= Given information =
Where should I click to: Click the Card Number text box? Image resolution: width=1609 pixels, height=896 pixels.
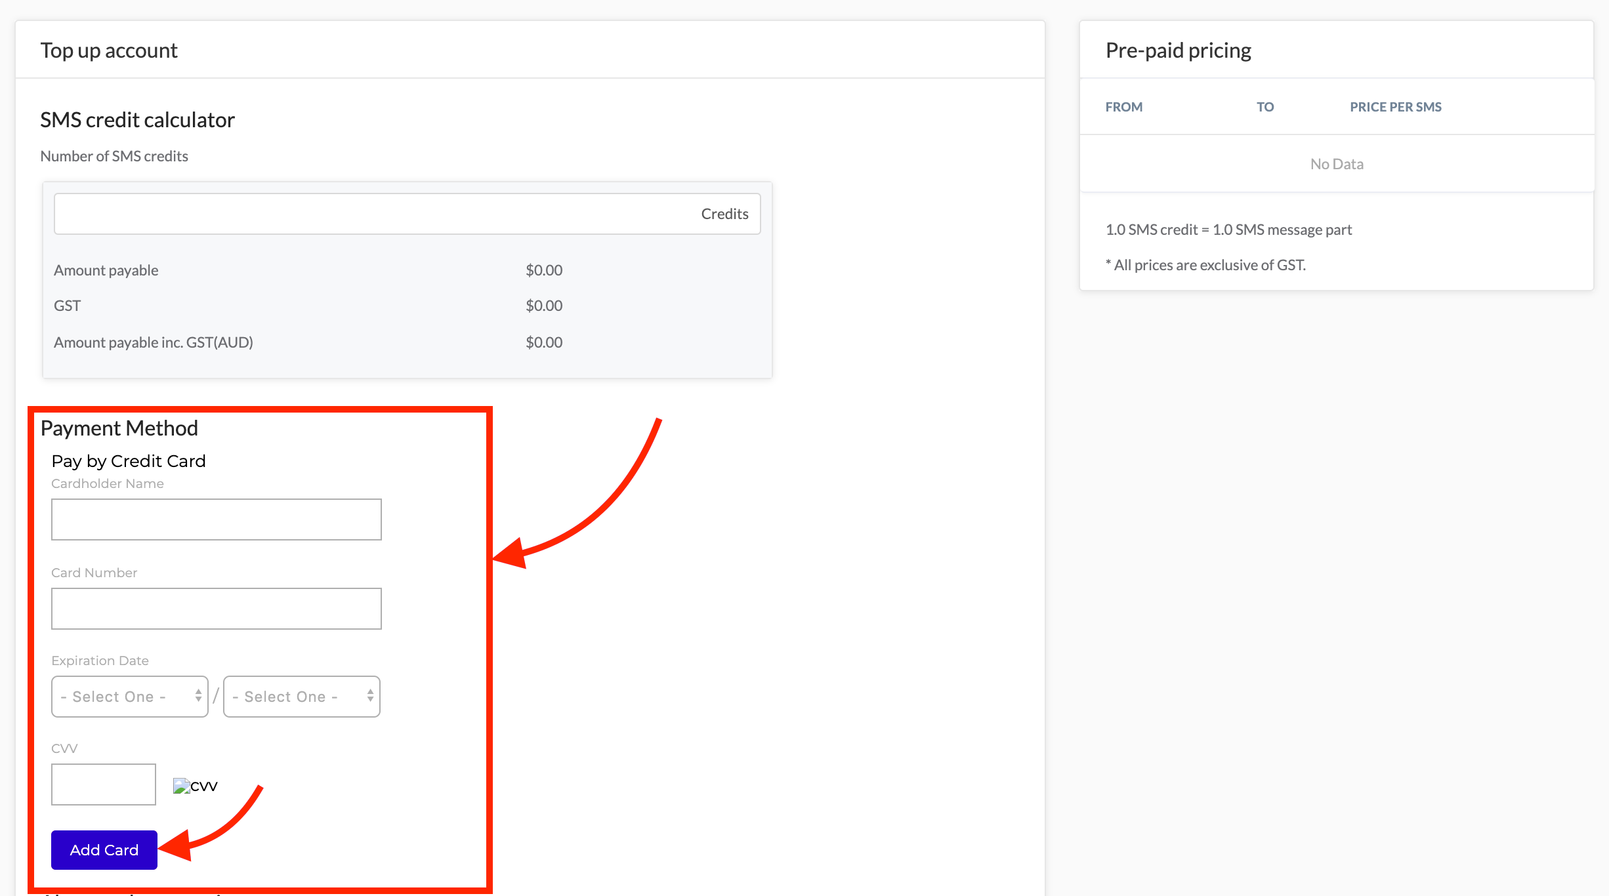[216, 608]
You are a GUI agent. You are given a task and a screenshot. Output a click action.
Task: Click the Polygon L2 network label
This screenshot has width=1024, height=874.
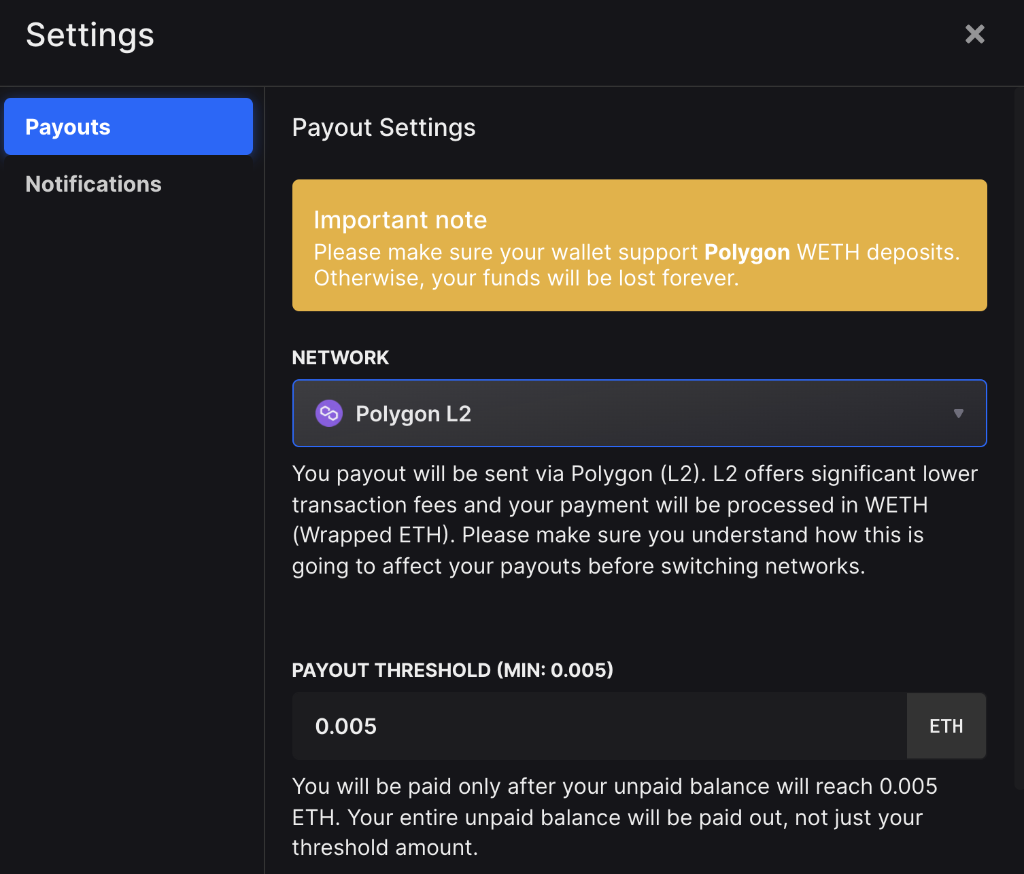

= Required work =
Could you transcribe exactly the lines from the one with "You are a GUI" through the end of the data, both ends included, and nothing else, skipping the pictures?

= Answer box =
You are a GUI agent. You are given a task and a screenshot. Output a click action.
Task: Click the Polygon L2 network label
This screenshot has width=1024, height=874.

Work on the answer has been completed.